2012 has been a super special year for me and probably the best year of my life. Never knew that having Z would bring so much joy to our lives, which includes both set of grandparents. This is way above my expectations. The beginning was really tough but as Z grows older, he is such a joy to look at. Maybe Z isn't such a difficult baby and that's why we enjoy having him so much. I think I have said this sentence probably more than twice everyday to SJ; 'Our baby/Z is so CUTE!'. HAHA. And SJ agrees! We are such vain parents! Maybe most parents feel the same way too! I look at Z when he is sleeping and look at his many photos in my phone as well. I have got so obsessed with him that I took more than 3,000 photos of him since he was born and that's less than 6 months!

The second best thing that happened in 2012 was we finally moved into our own home on the 22nd of December! :D This project of pulling an old house down and rebuilding most of it took almost 1.5 years. There were so many challenges in planning and completing this house that there were times I was so worried if we could move in comfortably. So glad that our house turned out pretty well. It's not perfect but we're really happy that we have our own 'nest' now :)

That's the family and personal part of my life. Career wise in 2012, not so good. 2012 is definitely the most relaxed year that I've had since I started the life insurance business almost 8 years ago. I would never take a holiday at the end of the year as it's the closing period but we went to Singapore on Christmas day this year! It was Z's first holiday! I have definitely neglected my fellow agents and response time to clients were much slower than usual. There was a vicious cycle going on almost everyday; I would take my laptop out in the morning but could not open it at all during the day because I was so busy tending to Z and the new house. Then, I would keep telling myself I would catch up on my work at night after dinner for a couple of hours. By the time we finished dinner, I would be so worn out that I told myself that it's pointless working with a tired mind and I need my energy the next day because I cannot sleep while the baby is awake. So, I would tell myself, 'tomorrow lar'. Of course tomorrow comes and it goes in that cycle all over again. There were times I was quite depressed about it and I would be so irritated and annoyed. When I was angry and annoyed, the person that I would blame and be angry at was SJ. Really poor SJ. He has been really sweet, as always to just accepts it calmly. There's good news, my agency has growth compared to 2011 even though I did not work as much. I guess my team is more independent than I thought and could possibly work better without my presence.

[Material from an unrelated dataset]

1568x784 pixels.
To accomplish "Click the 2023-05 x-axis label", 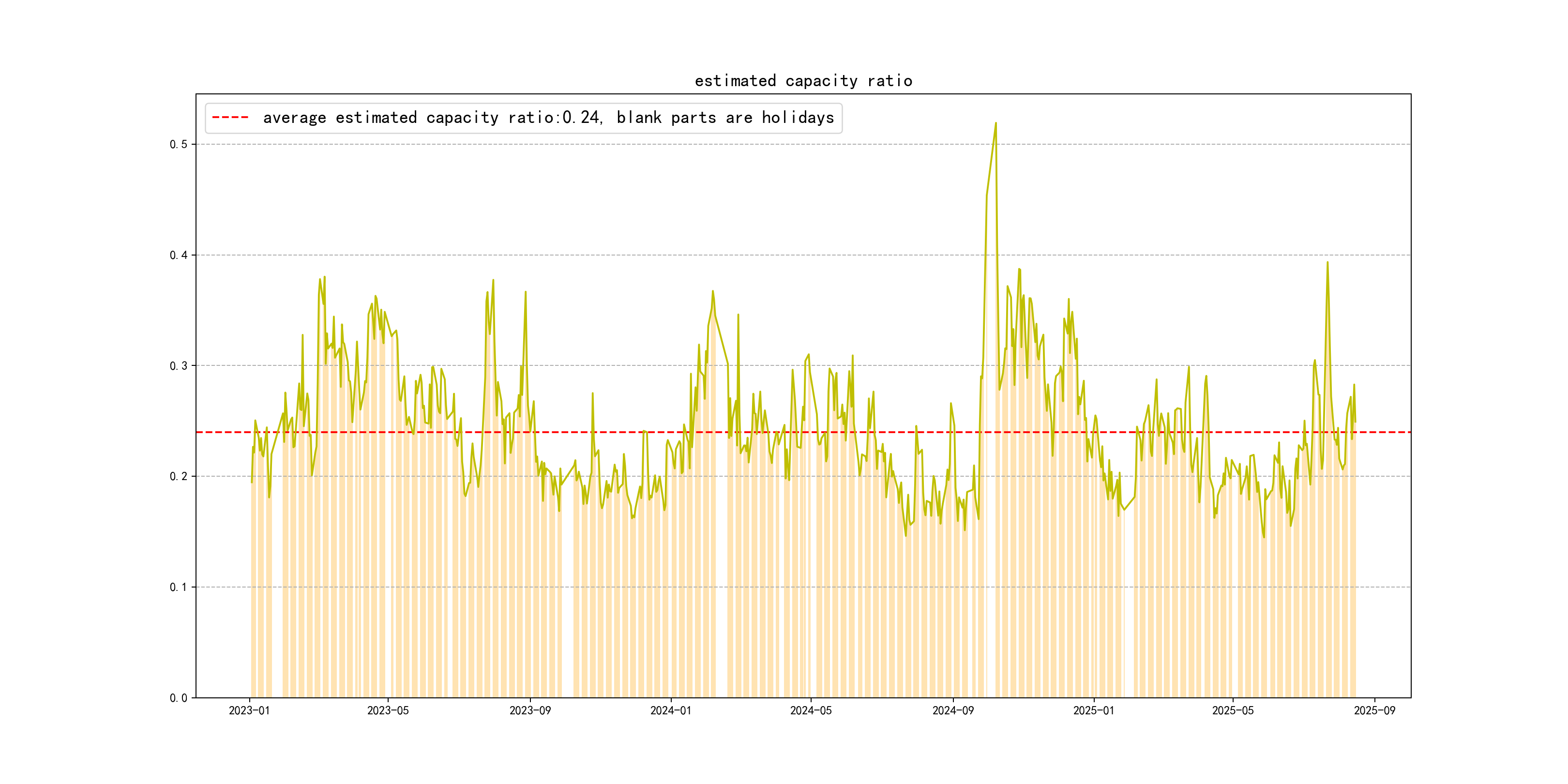I will (x=388, y=711).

I always love the beginning of the year. New year, new beginning and new hopes. It is always exciting to plan because I'd have something to look forward then. 2013 is going to be the year that I am going to focus on my career. I did not work much since I got pregnant. I told myself that when it's time to rest and appreciate the changes in stages of my life; being pregnant and a new parent, I should really enjoy those moments. I hope I could make 2013 be the best year in my career but I know its not going to be easy to juggle between raising a baby, managing a home and building a career. So much to do! Thinking about it gives me both excitement and stress! The first week of January is almost gone! :S 

Here wishing everybody a wonderful 2013 and may 2013 brings lots of laughter and joy!